TASK ITEM -
Pictures are to be left out, and only the lines below starting at the one with "Task: Open chevron" and ending at the one with "Task: Click the" are to be reproduced, each exactly, both ends included.

DATA PROVIDED -
^^^^

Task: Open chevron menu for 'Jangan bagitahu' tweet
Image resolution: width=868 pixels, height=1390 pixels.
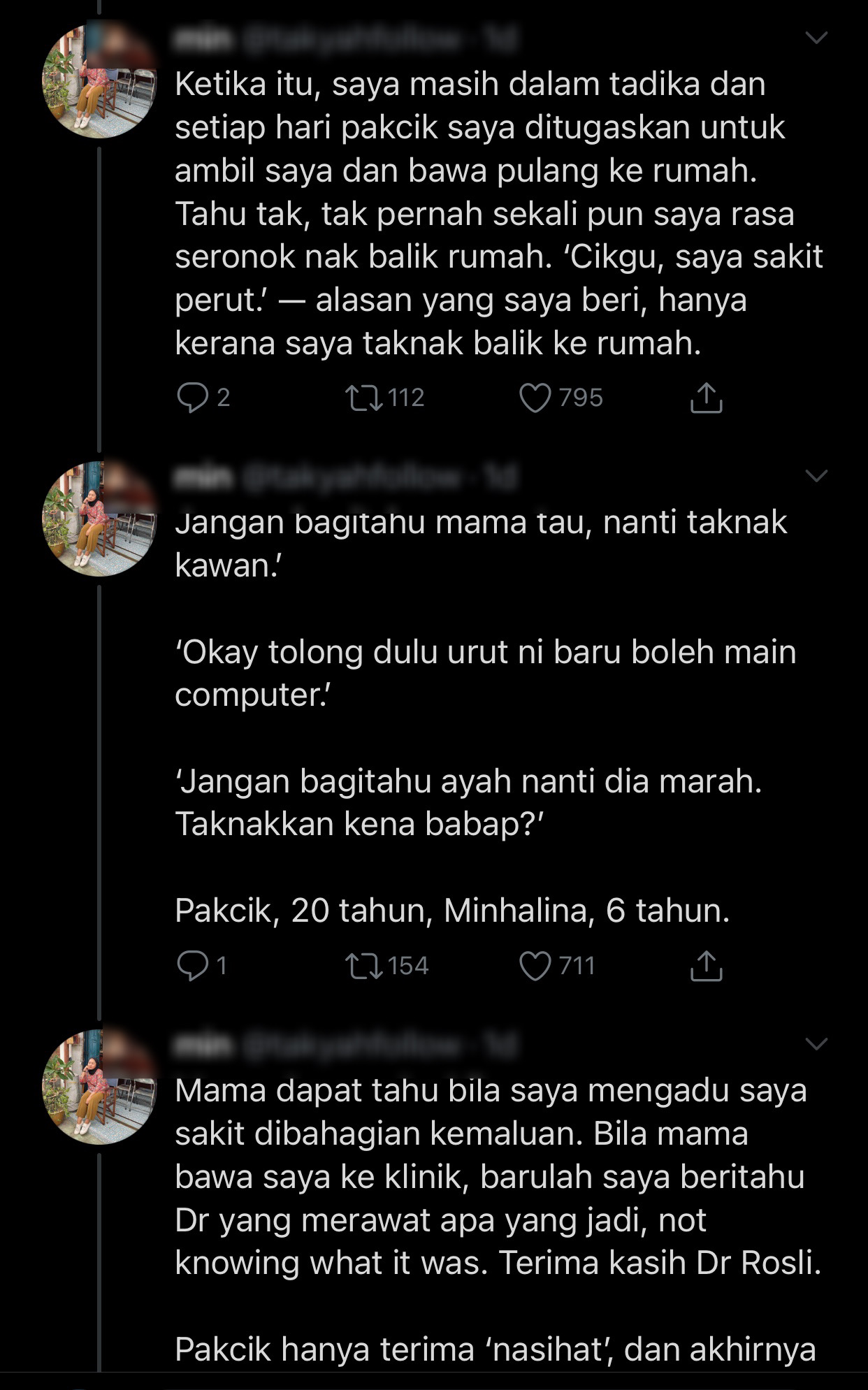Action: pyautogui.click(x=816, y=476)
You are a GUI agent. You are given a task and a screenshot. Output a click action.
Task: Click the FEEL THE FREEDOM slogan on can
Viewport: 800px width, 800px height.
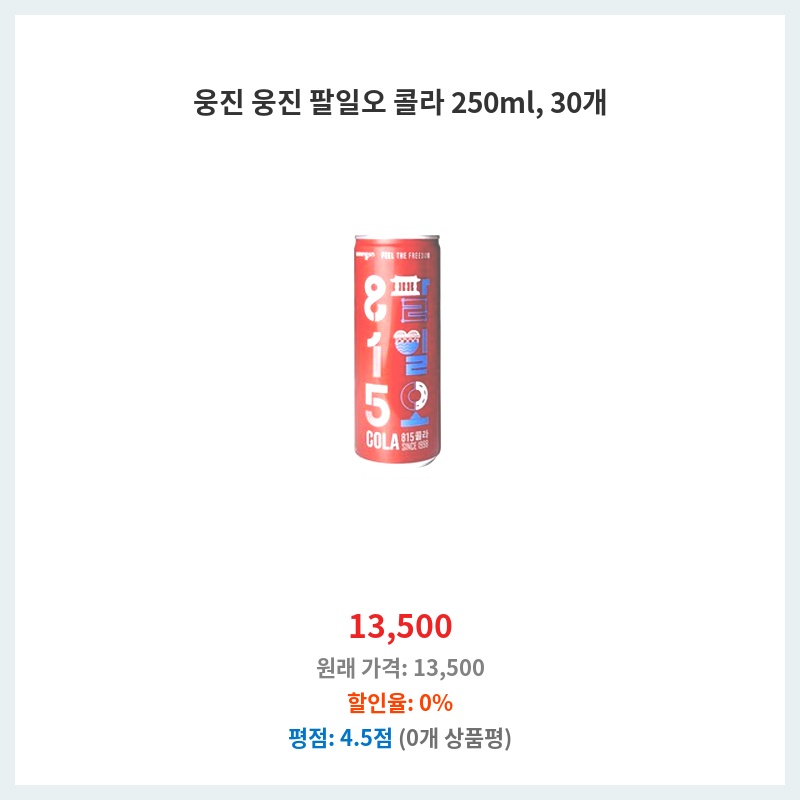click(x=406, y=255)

^^^^

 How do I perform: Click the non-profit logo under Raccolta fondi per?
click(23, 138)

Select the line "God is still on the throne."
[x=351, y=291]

^^^^

SOLUTION TO THIS EXERCISE -
Task: Open chevron menu for 'Jangan bagitahu' tweet
Image resolution: width=868 pixels, height=1390 pixels.
Action: pyautogui.click(x=816, y=476)
You are a GUI agent. You are given a task and a screenshot. Output a click action.
Task: Click the FEEL THE FREEDOM slogan on can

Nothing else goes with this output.